(EXERCISE MATERIAL begins)

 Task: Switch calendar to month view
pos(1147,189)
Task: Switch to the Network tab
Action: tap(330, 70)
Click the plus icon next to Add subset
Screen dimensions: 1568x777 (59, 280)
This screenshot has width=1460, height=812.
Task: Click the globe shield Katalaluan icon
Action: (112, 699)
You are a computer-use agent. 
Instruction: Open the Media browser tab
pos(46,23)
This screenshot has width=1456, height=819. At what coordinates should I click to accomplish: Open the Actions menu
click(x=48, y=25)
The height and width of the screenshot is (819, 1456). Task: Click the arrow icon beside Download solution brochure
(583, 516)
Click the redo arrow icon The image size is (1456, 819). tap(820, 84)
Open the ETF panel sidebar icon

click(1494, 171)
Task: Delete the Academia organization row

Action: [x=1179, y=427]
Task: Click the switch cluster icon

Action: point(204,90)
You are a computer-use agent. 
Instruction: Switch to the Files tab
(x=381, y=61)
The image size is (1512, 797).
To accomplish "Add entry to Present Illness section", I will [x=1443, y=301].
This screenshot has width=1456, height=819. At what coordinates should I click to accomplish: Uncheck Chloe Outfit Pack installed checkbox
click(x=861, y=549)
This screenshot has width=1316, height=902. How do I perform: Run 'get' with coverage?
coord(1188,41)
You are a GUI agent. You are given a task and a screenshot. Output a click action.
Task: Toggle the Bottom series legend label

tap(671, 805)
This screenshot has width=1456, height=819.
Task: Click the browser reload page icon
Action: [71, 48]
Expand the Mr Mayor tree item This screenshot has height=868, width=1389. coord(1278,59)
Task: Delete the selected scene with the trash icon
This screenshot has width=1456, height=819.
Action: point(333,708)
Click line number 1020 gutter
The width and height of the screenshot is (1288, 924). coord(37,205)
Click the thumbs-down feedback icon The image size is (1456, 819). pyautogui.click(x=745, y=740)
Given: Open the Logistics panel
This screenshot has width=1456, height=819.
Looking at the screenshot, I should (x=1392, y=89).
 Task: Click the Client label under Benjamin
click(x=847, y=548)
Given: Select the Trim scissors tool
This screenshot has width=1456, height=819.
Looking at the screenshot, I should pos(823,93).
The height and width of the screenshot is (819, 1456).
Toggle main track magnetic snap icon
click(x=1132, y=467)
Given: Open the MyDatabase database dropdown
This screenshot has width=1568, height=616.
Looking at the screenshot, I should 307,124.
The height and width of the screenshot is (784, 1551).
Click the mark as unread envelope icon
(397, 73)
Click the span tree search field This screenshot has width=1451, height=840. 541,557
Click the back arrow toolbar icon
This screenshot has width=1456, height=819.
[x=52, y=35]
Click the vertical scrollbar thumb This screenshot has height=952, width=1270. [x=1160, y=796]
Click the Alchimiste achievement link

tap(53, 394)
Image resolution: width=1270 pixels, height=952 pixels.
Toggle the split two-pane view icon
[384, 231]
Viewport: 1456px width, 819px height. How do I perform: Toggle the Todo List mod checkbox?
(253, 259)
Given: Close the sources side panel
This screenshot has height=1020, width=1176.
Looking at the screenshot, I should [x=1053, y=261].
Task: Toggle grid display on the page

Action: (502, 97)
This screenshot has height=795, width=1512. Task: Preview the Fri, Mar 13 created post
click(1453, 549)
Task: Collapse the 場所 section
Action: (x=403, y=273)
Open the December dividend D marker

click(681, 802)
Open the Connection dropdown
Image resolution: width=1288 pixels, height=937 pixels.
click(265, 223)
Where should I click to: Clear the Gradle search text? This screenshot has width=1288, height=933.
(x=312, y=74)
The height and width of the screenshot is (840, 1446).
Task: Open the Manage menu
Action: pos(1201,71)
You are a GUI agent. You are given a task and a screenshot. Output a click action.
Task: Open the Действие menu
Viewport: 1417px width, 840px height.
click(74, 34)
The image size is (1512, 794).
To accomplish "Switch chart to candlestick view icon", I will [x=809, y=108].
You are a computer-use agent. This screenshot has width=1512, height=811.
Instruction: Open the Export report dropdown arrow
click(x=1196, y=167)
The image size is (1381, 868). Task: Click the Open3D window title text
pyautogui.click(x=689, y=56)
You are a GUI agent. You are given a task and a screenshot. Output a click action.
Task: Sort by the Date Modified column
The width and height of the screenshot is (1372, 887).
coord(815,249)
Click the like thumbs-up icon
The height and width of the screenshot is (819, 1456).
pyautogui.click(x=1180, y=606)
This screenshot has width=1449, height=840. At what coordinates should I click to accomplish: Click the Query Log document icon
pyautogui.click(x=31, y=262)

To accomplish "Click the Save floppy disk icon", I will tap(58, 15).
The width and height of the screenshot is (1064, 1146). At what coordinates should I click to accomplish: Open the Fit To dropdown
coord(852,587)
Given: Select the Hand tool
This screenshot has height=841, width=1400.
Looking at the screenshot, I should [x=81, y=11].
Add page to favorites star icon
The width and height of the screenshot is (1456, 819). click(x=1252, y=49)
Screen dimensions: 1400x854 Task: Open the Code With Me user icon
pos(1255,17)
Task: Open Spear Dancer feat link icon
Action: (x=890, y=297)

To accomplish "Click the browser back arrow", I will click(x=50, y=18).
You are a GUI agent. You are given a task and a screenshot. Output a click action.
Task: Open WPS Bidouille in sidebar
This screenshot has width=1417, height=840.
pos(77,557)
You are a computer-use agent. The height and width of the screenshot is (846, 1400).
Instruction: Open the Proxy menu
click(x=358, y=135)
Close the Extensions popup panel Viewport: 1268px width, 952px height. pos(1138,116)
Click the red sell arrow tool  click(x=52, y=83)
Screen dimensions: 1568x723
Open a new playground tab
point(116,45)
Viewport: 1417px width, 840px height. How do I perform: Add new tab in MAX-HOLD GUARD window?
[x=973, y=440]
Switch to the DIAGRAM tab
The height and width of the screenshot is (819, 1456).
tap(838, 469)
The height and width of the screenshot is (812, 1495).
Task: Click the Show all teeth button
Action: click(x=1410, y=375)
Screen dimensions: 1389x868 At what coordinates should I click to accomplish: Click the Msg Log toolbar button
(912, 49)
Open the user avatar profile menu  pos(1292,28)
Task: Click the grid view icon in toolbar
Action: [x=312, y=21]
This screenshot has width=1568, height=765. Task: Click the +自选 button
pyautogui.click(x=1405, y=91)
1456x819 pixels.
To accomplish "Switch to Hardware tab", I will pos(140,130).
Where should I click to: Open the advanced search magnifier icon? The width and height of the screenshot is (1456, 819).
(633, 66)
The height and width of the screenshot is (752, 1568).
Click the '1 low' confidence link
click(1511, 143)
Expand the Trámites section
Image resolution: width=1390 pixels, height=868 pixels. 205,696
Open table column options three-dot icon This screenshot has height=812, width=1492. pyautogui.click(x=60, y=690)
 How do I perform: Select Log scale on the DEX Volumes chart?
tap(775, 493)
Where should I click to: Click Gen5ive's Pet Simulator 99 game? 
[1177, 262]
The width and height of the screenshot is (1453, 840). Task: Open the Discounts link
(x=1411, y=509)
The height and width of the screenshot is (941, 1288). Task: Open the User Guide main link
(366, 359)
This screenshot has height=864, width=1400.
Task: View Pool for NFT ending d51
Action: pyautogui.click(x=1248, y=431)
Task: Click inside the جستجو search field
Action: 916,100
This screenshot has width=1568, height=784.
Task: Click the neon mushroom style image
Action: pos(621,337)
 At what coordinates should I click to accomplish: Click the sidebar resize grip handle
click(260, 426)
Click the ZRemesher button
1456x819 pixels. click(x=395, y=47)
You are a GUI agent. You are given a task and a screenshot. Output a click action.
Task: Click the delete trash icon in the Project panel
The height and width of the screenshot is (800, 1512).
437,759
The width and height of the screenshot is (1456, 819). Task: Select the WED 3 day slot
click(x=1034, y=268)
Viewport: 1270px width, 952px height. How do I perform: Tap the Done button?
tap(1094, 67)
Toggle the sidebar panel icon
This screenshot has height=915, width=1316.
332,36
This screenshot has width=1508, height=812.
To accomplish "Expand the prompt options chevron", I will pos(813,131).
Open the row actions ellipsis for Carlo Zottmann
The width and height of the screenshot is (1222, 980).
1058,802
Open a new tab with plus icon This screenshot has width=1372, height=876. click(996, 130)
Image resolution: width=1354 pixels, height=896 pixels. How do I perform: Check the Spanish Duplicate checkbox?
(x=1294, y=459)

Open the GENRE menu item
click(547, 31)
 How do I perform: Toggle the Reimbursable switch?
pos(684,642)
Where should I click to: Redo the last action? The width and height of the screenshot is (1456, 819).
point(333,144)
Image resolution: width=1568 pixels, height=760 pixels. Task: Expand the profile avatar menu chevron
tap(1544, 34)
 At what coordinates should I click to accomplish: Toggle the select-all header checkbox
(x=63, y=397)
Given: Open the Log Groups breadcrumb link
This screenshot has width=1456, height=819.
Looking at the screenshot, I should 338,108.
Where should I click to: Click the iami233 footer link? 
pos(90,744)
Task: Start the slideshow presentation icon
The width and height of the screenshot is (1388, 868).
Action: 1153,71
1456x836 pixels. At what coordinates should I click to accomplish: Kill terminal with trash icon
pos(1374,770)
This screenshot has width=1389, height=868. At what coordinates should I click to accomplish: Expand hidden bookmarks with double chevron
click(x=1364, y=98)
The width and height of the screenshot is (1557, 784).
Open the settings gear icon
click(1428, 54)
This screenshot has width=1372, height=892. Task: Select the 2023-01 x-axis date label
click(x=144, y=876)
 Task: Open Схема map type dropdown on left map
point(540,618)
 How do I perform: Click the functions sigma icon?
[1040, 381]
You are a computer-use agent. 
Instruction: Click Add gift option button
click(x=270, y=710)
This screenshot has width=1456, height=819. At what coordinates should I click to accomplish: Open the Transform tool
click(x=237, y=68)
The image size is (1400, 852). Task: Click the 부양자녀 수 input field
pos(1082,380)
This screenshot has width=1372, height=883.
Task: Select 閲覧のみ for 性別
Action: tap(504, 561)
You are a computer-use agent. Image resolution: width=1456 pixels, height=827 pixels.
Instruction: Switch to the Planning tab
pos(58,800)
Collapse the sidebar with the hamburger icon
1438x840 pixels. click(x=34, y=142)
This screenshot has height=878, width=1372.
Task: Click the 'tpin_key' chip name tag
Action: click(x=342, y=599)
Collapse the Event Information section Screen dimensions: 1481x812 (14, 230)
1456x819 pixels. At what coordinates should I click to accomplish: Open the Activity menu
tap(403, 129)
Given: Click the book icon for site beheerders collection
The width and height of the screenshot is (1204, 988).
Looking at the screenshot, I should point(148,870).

(EXERCISE MATERIAL ends)

A verbatim transcription is needed of the lines above, starting at the line with "Open the December dividend D marker" and ending at the line with "Task: Open the Действие menu", both included, and of nothing else.

Open the December dividend D marker

click(681, 802)
Open the Connection dropdown
Image resolution: width=1288 pixels, height=937 pixels.
click(265, 223)
Where should I click to: Clear the Gradle search text? This screenshot has width=1288, height=933.
(x=312, y=74)
The height and width of the screenshot is (840, 1446).
Task: Open the Manage menu
Action: pos(1201,71)
You are a GUI agent. You are given a task and a screenshot. Output a click action.
Task: Open the Действие menu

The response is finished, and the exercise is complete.